* Texto fornecido:

↓↓↓

Quando se fala da ginástica rítmica cubana, um nome se destaca: ninguém dúvida que a graciosa Lourdes Medina foi a maior na história desse esporte em Cuba.
Desde há 18 anos, a capitalina vive em Miami, Estados Unidos. O que faz atualmente a bicampeã pan-americana?
Como você diz, estou aqui há 18 anos; saí de Cuba em 2006. Atualmente, trabalho como técnica de comportamento com crianças que estão dentro do espectro do autismo; o trabalho se baseia em reestruturar ou modificar comportamentos inadequados, buscando instaurar comportamentos socialmente apropriados. É algo muito bonito. Adoro esse trabalho e, como muitos cubanos, tive que me reinventar porque a ginástica rítmica aqui na Flórida é pouco praticada ou não é praticada.
Há muito poucos clubes, não apenas aqui em Miami, mas em outras cidades, e com um caráter competitivo bem limitado. As ginastas norte-americanas são excepcionais, classificadas no nível mundial, mas surgem e se desenvolvem em outros estados. Na Flórida, a prática é escassa e, por isso, tive que me reinventar e buscar estabilidade em outros trabalhos.
O que você sabe sobre a ginástica rítmica em Cuba?
Chica, a verdade é que desde que saí de lá, tenho acompanhado muito pouco a ginástica rítmica cubana. Acho que estou um pouco desatualizada, e não por vontade própria, pois esse é o esporte que amo e gostaria de estar mais informada, mas o que acontece é que em Cuba já se fala pouco ou quase nada sobre a ginástica rítmica.
Sei que participaram de campeonatos pan-americanos e centro-americanos, onde ficaram bastante atrás, nas últimas posições. Especificamente na competição centro-americana, Cuba ficou em penúltimo lugar, e no Pan-Americano nem foi mencionada. Países que estavam muito atrás de nós na época de ouro deste esporte já se tornaram campeões pan-americanos e estão bem acima de Cuba, onde quase não se participa de competições internacionais. Na verdade, gostaria de poder ouvir mais sobre a ginástica rítmica cubana, mas sei que praticamente não existe ou não se pratica este esporte em Cuba como antes.
É uma pena que, com o nível que a ginástica rítmica cubana alcançou, agora nem mesmo na área centro-americana consiga estar entre os primeiros lugares. É difícil a permanência de um esporte na elite internacional; sei que é complicado manter o desempenho que as atletas precisam para alcançar um nível competitivo que as coloque em um ranking mundial, continental ou regional, mas não deveriam ter caído tanto como aconteceu.

↑↑↑

* Material apresentado:
↓↓↓

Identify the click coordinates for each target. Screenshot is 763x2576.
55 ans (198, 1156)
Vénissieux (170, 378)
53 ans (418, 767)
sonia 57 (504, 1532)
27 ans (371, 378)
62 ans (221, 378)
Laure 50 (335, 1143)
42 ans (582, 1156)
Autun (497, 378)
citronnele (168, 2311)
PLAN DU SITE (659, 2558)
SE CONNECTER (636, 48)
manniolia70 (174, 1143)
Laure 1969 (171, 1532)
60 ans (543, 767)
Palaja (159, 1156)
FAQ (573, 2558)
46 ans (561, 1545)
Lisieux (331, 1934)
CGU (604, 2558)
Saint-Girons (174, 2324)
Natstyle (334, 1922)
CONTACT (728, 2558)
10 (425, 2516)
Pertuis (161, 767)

↑↑↑

* O que fazer:
**A.** As afirmações (i), (ii) e (iii) estão de acordo com a entrevista sobre a ginástica rítmica cubana? Responda sim ou não para cada uma e cite literalmente as palavras da entrevista que decidem a resposta.
(i) A bicampeã pan-americana saiu de Cuba em 2006.
(ii) Na competição centro-americana, Cuba ficou em último lugar.
(iii) A bicampeã pan-americana trabalha atualmente como treinadora de ginástica rítmica em Miami.
**B.** Renomeie "CONTACT" como "CONTATO" nas linhas da listagem que vão da linha com "Lisieux (331, 1934)" até o fim da listagem, ambas inclusive. Reproduza apenas essas linhas, sem nenhuma outra alteração.

* Lista de respostas:
**A.**
(i) Sim: "saí de Cuba em 2006".
(ii) Não: "Cuba ficou em penúltimo lugar".
(iii) Não: "trabalho como técnica de comportamento com crianças que estão dentro do espectro do autismo".

**B.**
Lisieux (331, 1934)
CGU (604, 2558)
Saint-Girons (174, 2324)
Natstyle (334, 1922)
CONTATO (728, 2558)
10 (425, 2516)
Pertuis (161, 767)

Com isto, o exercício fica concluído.